Yet another graph dependency system
This is a python module that implements the graph dependency checks that tools like Make use. Think of it as a simple verion of Airflow or Luigi.
Here's an example of how to use it:
import yagdspy as gds
class MyOwnServices():
pass
def my_custom_processing_step(output_file=None, input_file=None, base=None, config=None):
pass
MyCustomProcessing1 = gds.create_processing_module(my_custom_processing_step, name='MyCustomProcessing1', files=
{ 'out output_file':'{OUTPUT_DIR}/file1.csv',
'in input_file':'{OUTPUT_DIR}/foo.csv' })
base = MyOwnServices() # object to provide services needed by the processing functions, like logging. Not provided by yagdspy
config = { 'OUTPUT_DIR': '/full/path/to/my/output/dir' }
L = [ MyCustomProcessing1(base, config) ]
gds.make_it_go(L, output_graph='/path/to/my/output.png', dry_run=False)
This will produce a dependancy graph image showing the links that yagdspy knows about.

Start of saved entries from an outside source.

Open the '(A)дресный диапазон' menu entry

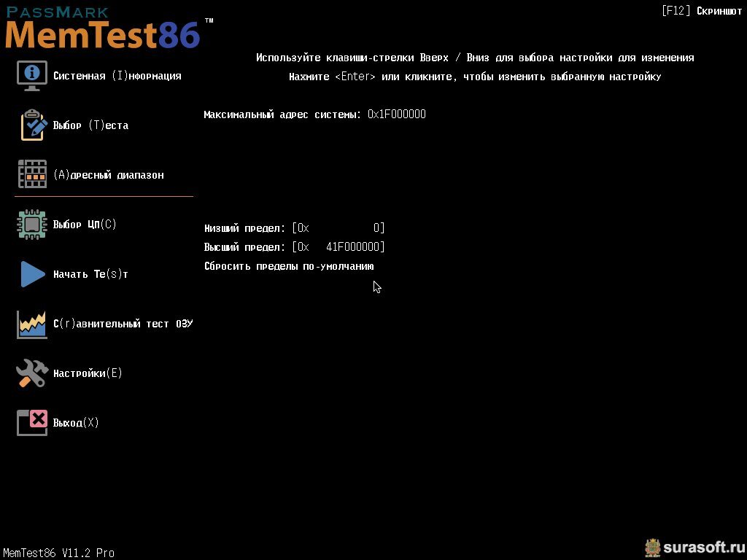(109, 175)
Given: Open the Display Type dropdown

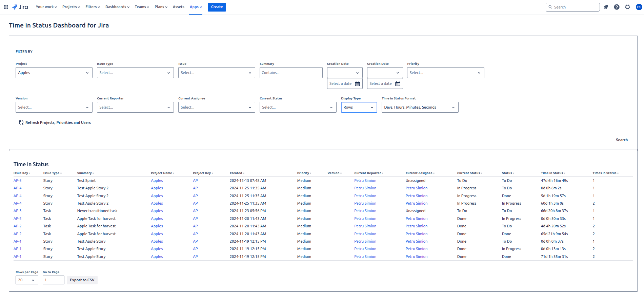Looking at the screenshot, I should coord(359,107).
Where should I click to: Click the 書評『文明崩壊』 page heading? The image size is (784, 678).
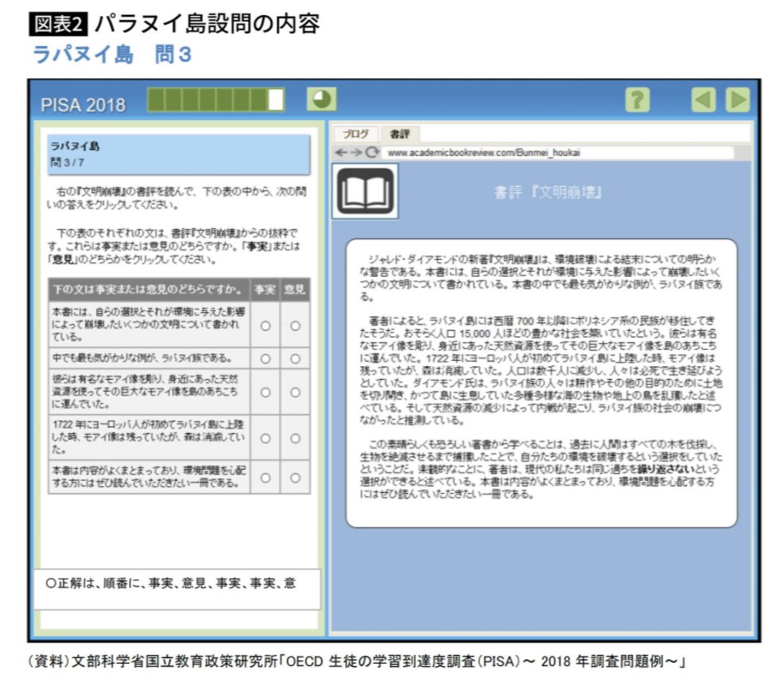[548, 192]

Running the graph with make_it_go()
will
invoking each processing module in order by dependencies. It will first check that
the source files exist already. After each step it will check that the
outputs were created. If some of the files already exist, it will
check that the outputs have a timestamp after the inputs. If so, it
assume that processing step can be skipped.